In this particular case, a plaintiff, Levi Huebner, sued Midland Credit Management for allegedly violating the Fair Debt Collection Practices Act when Midland tried to collect on a $131 debt it had purchased from Verizon for work that the plaintiff had done on his telephone line. The plaintiff alleged that the defendant said that a dispute on a debt could only be filed in writing, even though, on a call recorded by the plaintiff, the defendant never made such a claim. The plaintiff subsequently filed amended complaints making other accusations.

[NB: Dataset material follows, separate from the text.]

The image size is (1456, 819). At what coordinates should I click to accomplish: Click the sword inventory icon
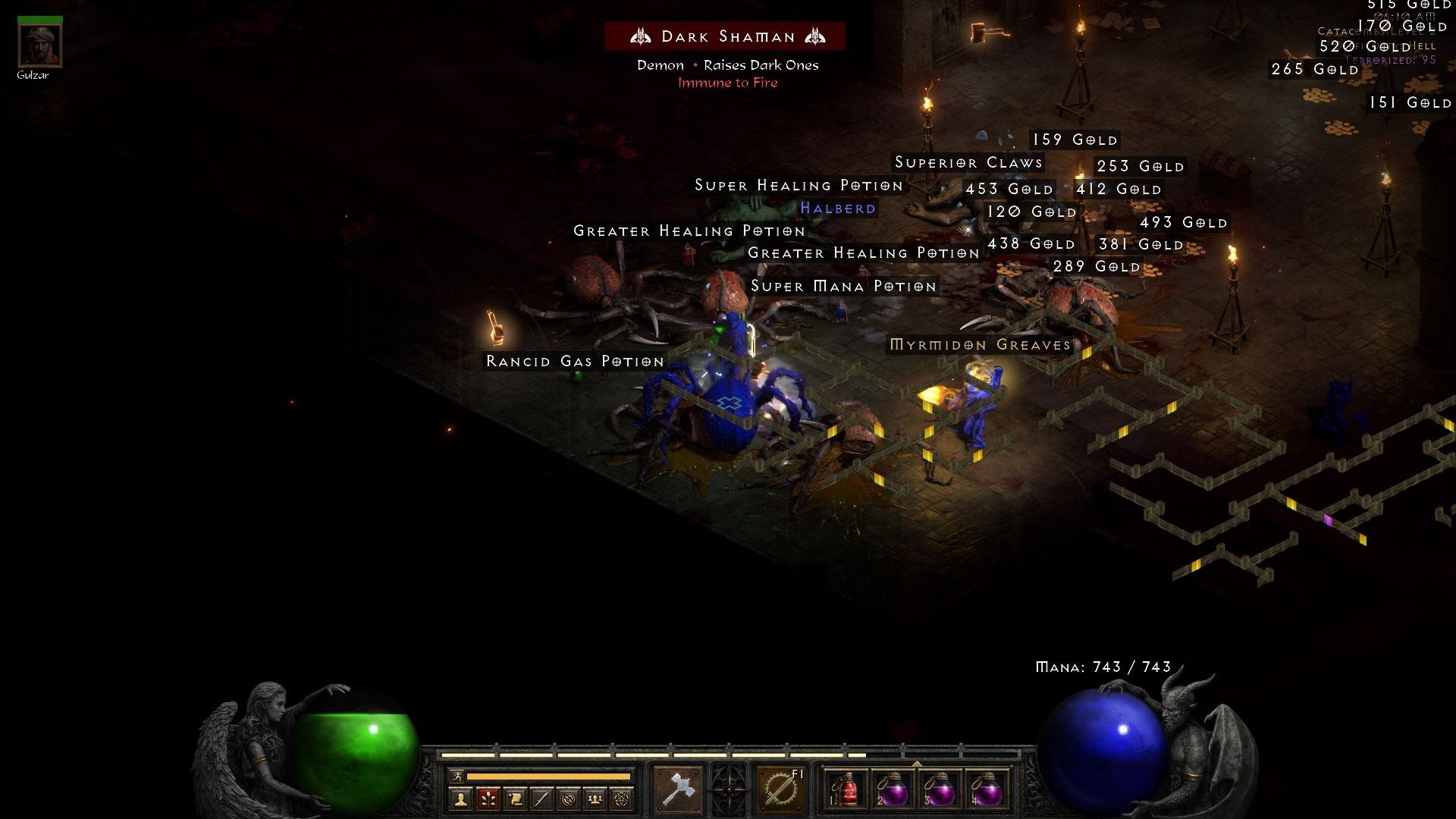(543, 797)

Plaintiff pursued his FDCPA claim against defendant long after it was clear that he did not have a viable claim. Plaintiff initially argued that defendant required him to submit a writing before it would allow him to dispute his debt, even though his very own recording of the phone call proved that was not true. Plaintiff responded to this point by alleging that the debt was invalid and that he had not received certain documents, like the cancellation notice, from defendant even though they were mailed to his address. By the time the case reached the class certification stage, plaintiff was alleging a new theory based on the operative third complaint — namely that the FDCPA had been violated in part because defendant did not mark his debt as disputed, did not inform the CRAs to mark the debt as disputed, and because he was asked questions when he sought to dispute his debt. All of these positions were either factually without basis or legally wrong.

The plaintiff also tried to convince the judge that he was a “tester,” trying to determine whether the defendant was complying with the FDCPA. The judge was having none of that.

But more fundamentally, if one is going to be a “tester” to assess compliance with any statute, it should go without saying that one must administer a test that has at least a semblance of relevance and fairness, or else the test has no probative value. Here … plaintiff’s conduct was the antithesis of that which the “least sophisticated consumer” would have undertaken. He deliberately ran the collection agent in circles in an effort to confuse her. The least sophisticated consumer would answer a simple question simply, or at least say that he was declining to answer. He would not seek to embroil a collection agent in an existential discussion of the meaning of the word “non-existent.”

At the same time, the judge chastised Midland for drawing out the process and not responding in a timely matter to discovery requests. At the end of the day, the judge had had enough.

Both sides therefore lost sight of the forest for the trees. It may be that defendant, whose business requires it to regularly defend FDCPA cases, saw an opportunity to use this case, once I pointed out that plaintiff’s effort at entrapment had failed, to make its own point to both this plaintiff and future plaintiffs that it won’t be pushed around. If so, that is just as bad a misuse of the litigation process as plaintiff’s misuse in bringing this case. I am not inclined to impose “a pox on both houses,” since plaintiff started and unreasonably pursued this action, but I do hold both sides responsible in different degrees for the expansion of this $131 case beyond all reason.